ABOUT THIS EXERCISE: Begin the copy at the line containing "Click the magnifier icon next to Build" and end it at the final line of the material below, reproducing each line exactly, without images.

RECORDS TO PROCESS:
▶
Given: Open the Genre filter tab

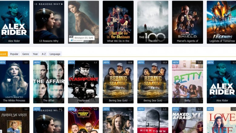Looking at the screenshot, I should tap(26, 54).
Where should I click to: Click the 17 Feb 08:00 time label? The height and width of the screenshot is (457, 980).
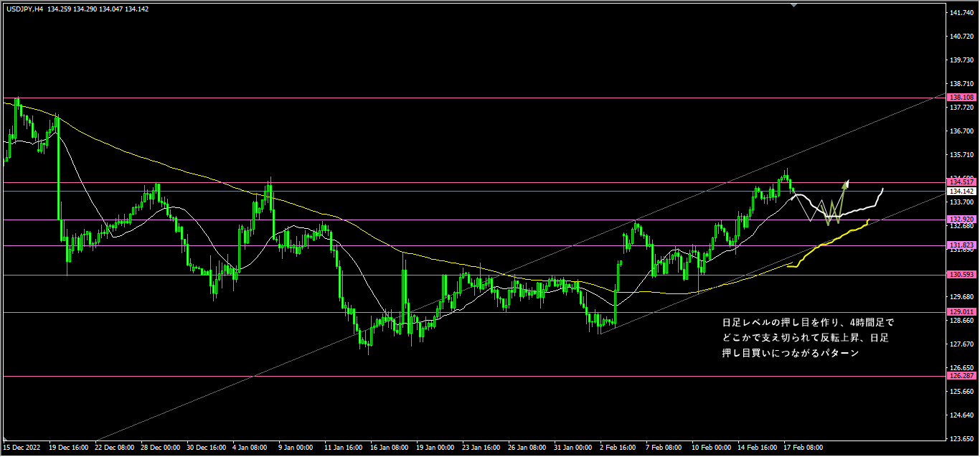(803, 447)
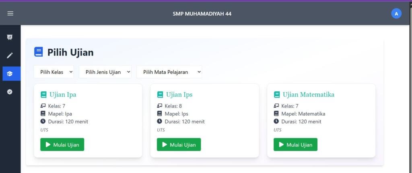Click the Ujian Ipa card title
Image resolution: width=412 pixels, height=173 pixels.
(63, 95)
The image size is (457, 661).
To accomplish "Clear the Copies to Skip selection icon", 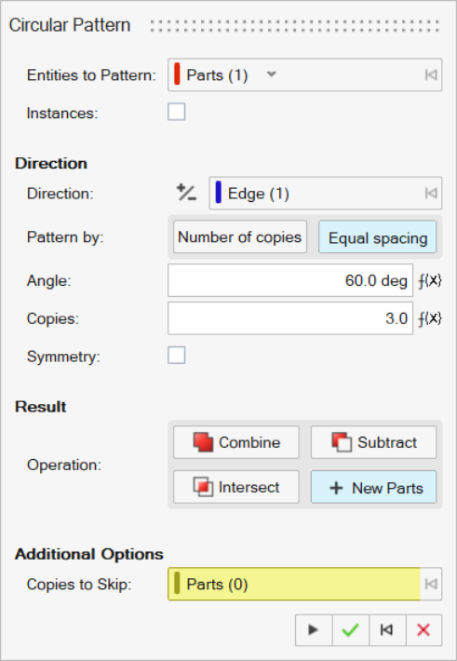I will pyautogui.click(x=430, y=584).
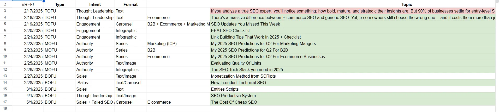The height and width of the screenshot is (112, 499).
Task: Select row 10 header number
Action: pos(5,57)
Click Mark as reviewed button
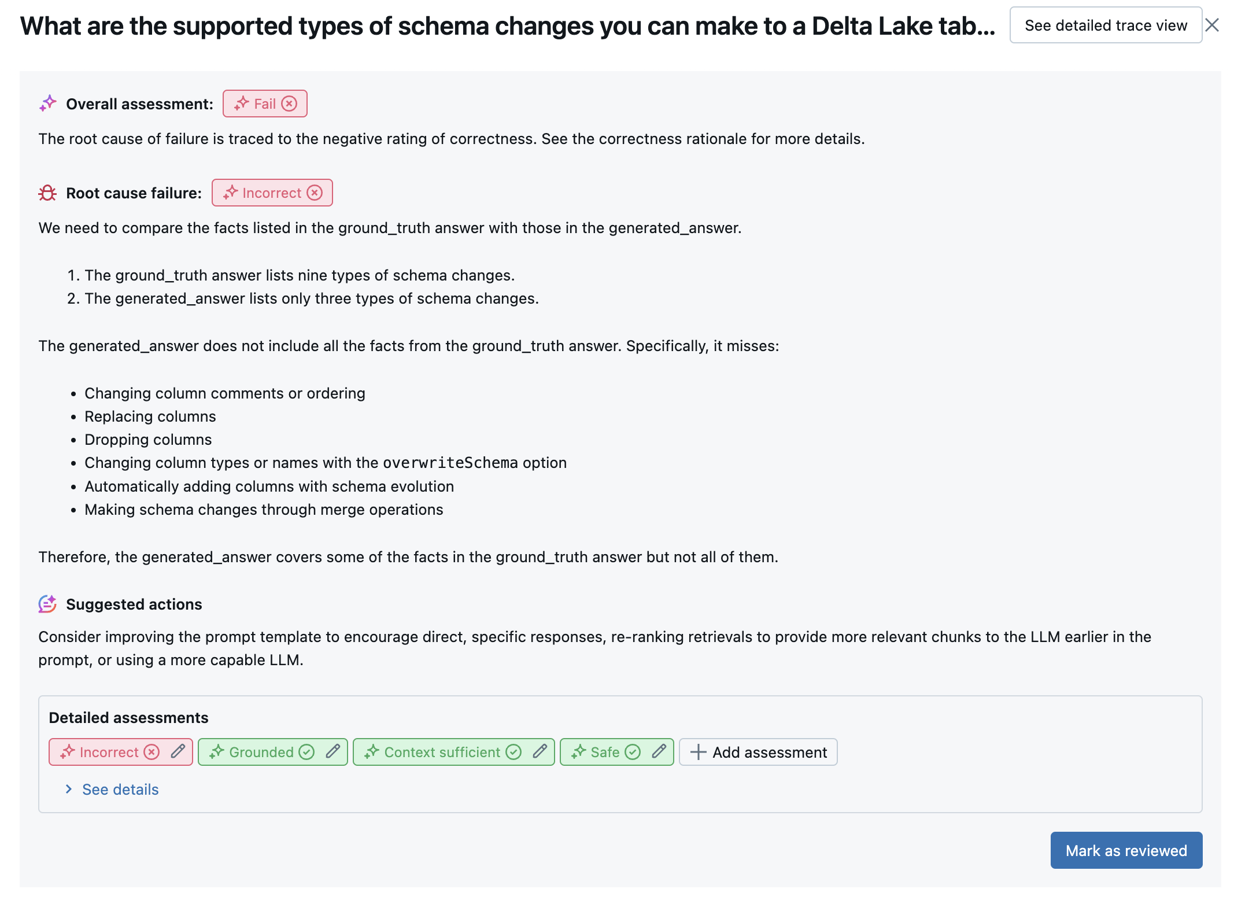The height and width of the screenshot is (900, 1234). pos(1126,850)
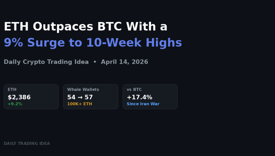Select the "Daily Crypto Trading Idea" subtitle
275x156 pixels.
(46, 62)
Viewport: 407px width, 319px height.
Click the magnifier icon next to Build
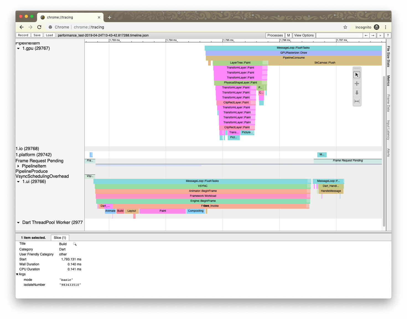[x=75, y=244]
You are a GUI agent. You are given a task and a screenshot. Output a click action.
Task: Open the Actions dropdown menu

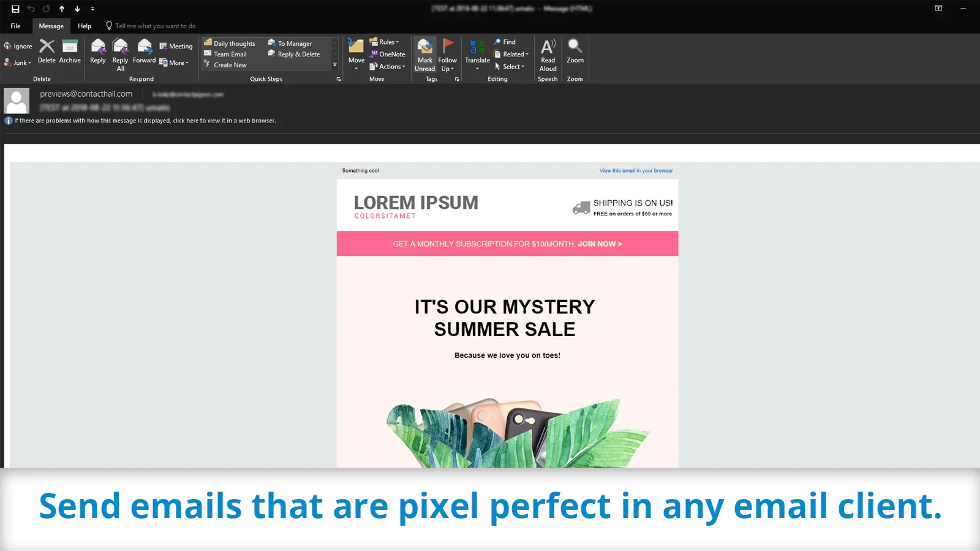387,66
◀
WRITTEN REPLY:
Click the magnifier icon next to Build
[x=75, y=244]
You are a GUI agent. You are given a task and a screenshot. Output a click action.
Task: Open the Actions dropdown menu

387,66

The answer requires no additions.